Design

Light within the product

Mentor Lighting Solutions

Most lighting companies work in the field of general lighting. This involves lamps and lights – where the primary purpose of the product is to provide lighting and the focus is on the lighting in the room. At MENTOR too, (almost) everything revolves around light. But our core field is light within the product. We are specialists in product-integrated lighting solutions, which offer wide-ranging added value and can be used in almost any custom designed product.

Light within the product: function – aesthetics – emotion – branding

The variety of sectors in which lighting can be used within products is just as wide as the range of benefits that product-integrated lighting brings. Using the lighting solutions we have developed for and with our customers, and also other examples that did not originate in our company, we would like to show you exactly what lighting within products – including your products – can achieve.

Light provides information, enables communication and facilitates interaction and use

The core benefit of many products has been exhausted. To develop them further, new functions are coming to the fore – extra benefits are becoming more and more crucial to buying decisions and success. Consequently, products are becoming increasingly smart and multifunctional, but more complex too. User-friendliness – the communication between user and product – is becoming more and more important to achieving a positive user experience, and it is also key to sophisticated product design.

Lighting as a source of information and communication channel offers incomparable opportunities to meet the design challenges arising from this. In noisy environments in particular, lighting is an ideal way of providing information and communication. But that is by no means its only benefit: there are any number of design possibilities that incorporate lighting, regardless of the ambient noise level. Some examples:

Using Cook-keys, the Thermomix TM5 cult kitchen appliance firstly connects to the internet (the Cookidoo online recipe portal, to be precise) via Wi-Fi. The ring of light around the Cook-Key lights up and pulses to tell the user when recipes and other data are being transferred. The Blue Home by Grohe kitchen tap has a ring of colour-changing light around the operating button so that the tap can be used intuitively to produce filtered, chilled and sparkling water. The eBox by Compleo charging station also uses light for user-friendly operation, and implements colour-coded light to communicate the current charging status – even in direct sunlight.

Collected data:
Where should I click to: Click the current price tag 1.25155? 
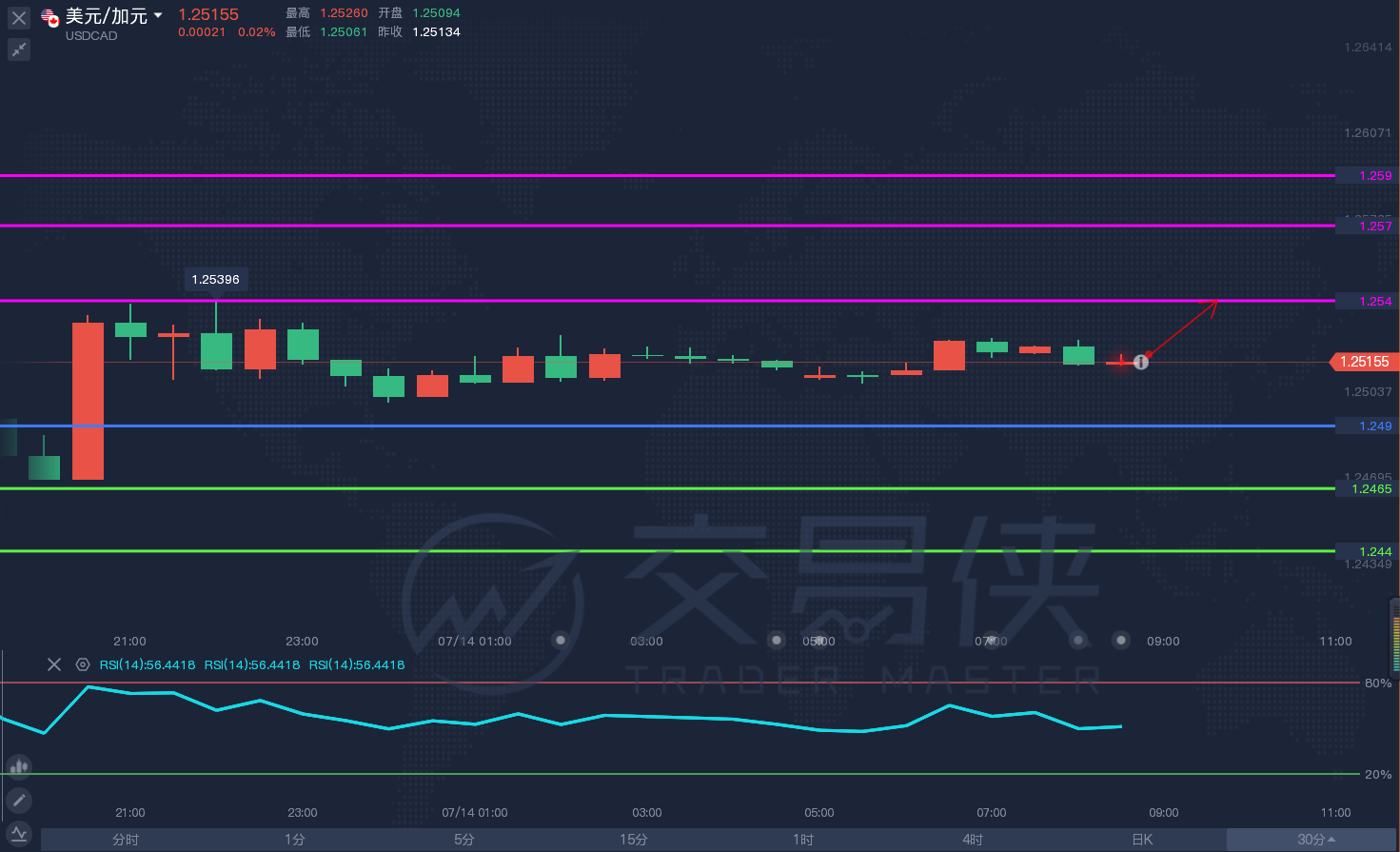tap(1364, 362)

Set of tasks:
1. Using the product-integrated lighting text above the listing, decide whether each statement agrees with it. Answer yes or no and quote the deciding words. (a) MENTOR's core field is general lighting. (b) The ring of light around the Cook-Key pulses while recipes and other data are being transferred. (c) The eBox by Compleo uses color-coded light to show charging status even in direct sunlight.
2. Resume the text on light within products after its last sentence and add one more paragraph.

Per-task answers:
1.
(a) No: "But our core field is light within the product."
(b) Yes: "The ring of light around the Cook-Key lights up and pulses to tell the user when recipes and other data are being transferred."
(c) Yes: "implements colour-coded light to communicate the current charging status – even in direct sunlight."

2.
There are plenty more inspiring examples: All of the smart speaker systems in use today, be they from Amazon, Apple, Google or Microsoft, rely on light. These digital home assistants, which primarily use voice as their communication channel, are all assisted by light as an essential information function. Many modern access control systems in hotels, offices, industry and elsewhere use light for assistance and to show a status – for example open or unlocked – but also for alarm situations or sabotage. And in the automotive industry, light is increasingly being used not just for ambience, but to fulfil different functions too. One idea in the field of (semi-)autonomous driving is a steering wheel with a built-in light that tells the driver when he or she needs to intervene.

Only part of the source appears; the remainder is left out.